**Seite**
┏━━

Tsunami oder Opferritus? Wie zwanzig Kelten vor 2000 Jahren ums Leben kamen
Das plötzliche Unglück gewinnt
Die Studie ist Teil einer internationalen Zusammenarbeit zwischen der Universität Bern und Eurac Research, dem Forschungsinstitut für Mumienforschung in Bozen. Ziel ist es, neue Erkenntnisse über die keltische Kultur in der Schweiz und in Norditalien zu gewinnen. Da diese vorwiegend mündlich geprägt war, stammen die meisten schriftlichen Quellen von Julius Cäsar. "Weil diese Erzählungen von einem militärischen Gegner kommen, sind sie nicht immer objektiv und vollständig", erklärt Zita Laffranchi, Postdoktorandin am Institut für Rechtsmedizin der Universität Bern. "Indem wir uns auf archäologische Funde konzentrieren, geben wir denjenigen Menschen eine Stimme, über die nichts in den Geschichtsbüchern steht." Mit ihrem Team führte die Wissenschaftlerin eine detaillierte bioarchäologische Untersuchung durch, um mehr über die dramatischen Geschehnisse bei der Holzbrücke von Cornaux/Les Sauges herauszufinden.
Denn es herrscht große Uneinigkeit darüber, was damals geschah. Eine These lautet, dass eine abrupte Überschwemmung oder ein Tsunami zum Einsturz der Brücke führte. Eine andere, dass es sich bei den Skeletten um Menschenopfer handelt – eine für die Kelten belegte Praxis, die häufig in Zusammenhang mit Wasser stand.

┗━━

**Ziel der Übung**
Kannst du aus dem Artikel über die Kelten wortgetreu die Stelle extrahieren, die mit den Worten um „Denn es herrscht“ beginnt und mit „mit Wasser stand.“ endet? Das anschließende Material steht in keinem Zusammenhang mit dem Artikel über die Kelten.

**Inhalt des Datensatzes**
┏━━

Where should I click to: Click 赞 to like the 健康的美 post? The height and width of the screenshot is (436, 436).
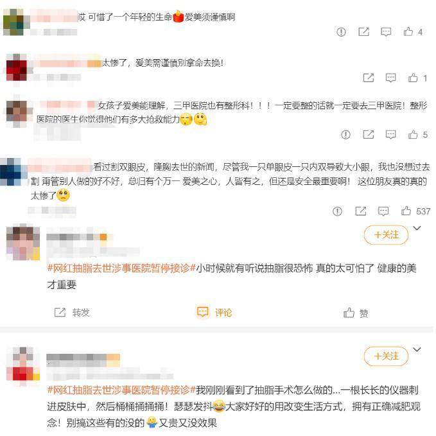356,313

┗━━

**Die Antwort**
Denn es herrscht große Uneinigkeit darüber, was damals geschah. Eine These lautet, dass eine abrupte Überschwemmung oder ein Tsunami zum Einsturz der Brücke führte. Eine andere, dass es sich bei den Skeletten um Menschenopfer handelt – eine für die Kelten belegte Praxis, die häufig in Zusammenhang mit Wasser stand.